Stated task 1: List every major area of progress named in the stop-and-frisk blog post below.
Stated task 2: Write a continuation of the stop-and-frisk blog post below, beginning right after its final sentence.

Supplied text:
The Daily Outrage

The CCR blog

Stop-and-Frisk Reforms: What’s the Latest?

It has been a little over a year since a federal court began monitoring the reforms ordered in our stop-and-frisk case, and in that time the Center for Constitutional Rights and co-counsel* have been hard at work to make sure they are properly implemented. Since we last updated you, we have made substantive progress in the following major areas:

  • New curriculum for cadet training on constitutionality and racial profiling
  • Revamped training for all officers and for supervisors
  • New written policies on stop and frisk and racial profiling
  • The creation of a process for the department to investigate civilian complaints of racial profiling
  • A new stop form for officers to fill out that eliminates the possibility of stopping based on the dangerous subjective reasons that had prevailed in many thousands of unconstitutional stops (like “furtive movement” and “suspicious bulge”) and that more accurately documents how and why stops are made

The court-appointed monitor, who is overseeing the reform process, updated the judge today on these and other steps taken to date to implement the court’s orders, while recognizing the large amount of work that remains ahead.

Listed entries:
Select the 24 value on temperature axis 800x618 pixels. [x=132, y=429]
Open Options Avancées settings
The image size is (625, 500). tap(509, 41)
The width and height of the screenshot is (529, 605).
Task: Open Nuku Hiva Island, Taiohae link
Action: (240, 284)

Task output 1:
- New curriculum for cadet training on constitutionality and racial profiling
- Revamped training for all officers and for supervisors
- New written policies on stop and frisk and racial profiling
- The creation of a process for the department to investigate civilian complaints of racial profiling
- A new stop form for officers to fill out that eliminates stops based on dangerous subjective reasons (like "furtive movement" and "suspicious bulge") and more accurately documents how and why stops are made

Task output 2:
In his report, the monitor captures some of the key obstacles that must be overcome to ensure these reforms take hold, particularly the challenge in mid-level leadership. He begins by writing that, ultimately, “this is a challenge of leadership, particularly at the levels that interact most directly with the officers engaged in enforcement—sergeants, lieutenants, captains, precinct and unit commanders.” He notes that, “in many focus group sessions and discussions with individual officers throughout the ranks, we hear that this message is garbled by the time it reaches them.  Many officers, including supervisors, do not have an appreciation of what changes are being made and equally important, why they are being made. And many appear not to understand what is expected of them.” He continues, “If, as the Commissioner has stated, these changes will improve the NYPD and make both the police officers and the communities safer, that message needs to be communicated better throughout the Department.” 

We agree with this assessment. You can write the best policies in the world and have the best training in the world, but unless and until there is commitment to reform at all levels of leadership, little will change. To succeed, reform must be comprehensive: the NYPD has to overhaul the way it trains, supervises, evaluates, and holds its officers accountable to the communities they serve. A fundamental culture shift in the department is necessary.

Alongside the reforms listed above, the Joint Remedial Process continues. This process, that CCR proposed to the Court, is where the communities most affected by the NYPD’s discriminatory policing practices can provide direct, substantive input on reforms. As of last week, 40 focus groups have been convened in different locations and with different populations, including youth of color, LGBTQ youth, homeless people, and recently incarcerated people, to solicit their feedback. The information collected will be combined with other input – including large community forums – to shape recommendations for further reforms.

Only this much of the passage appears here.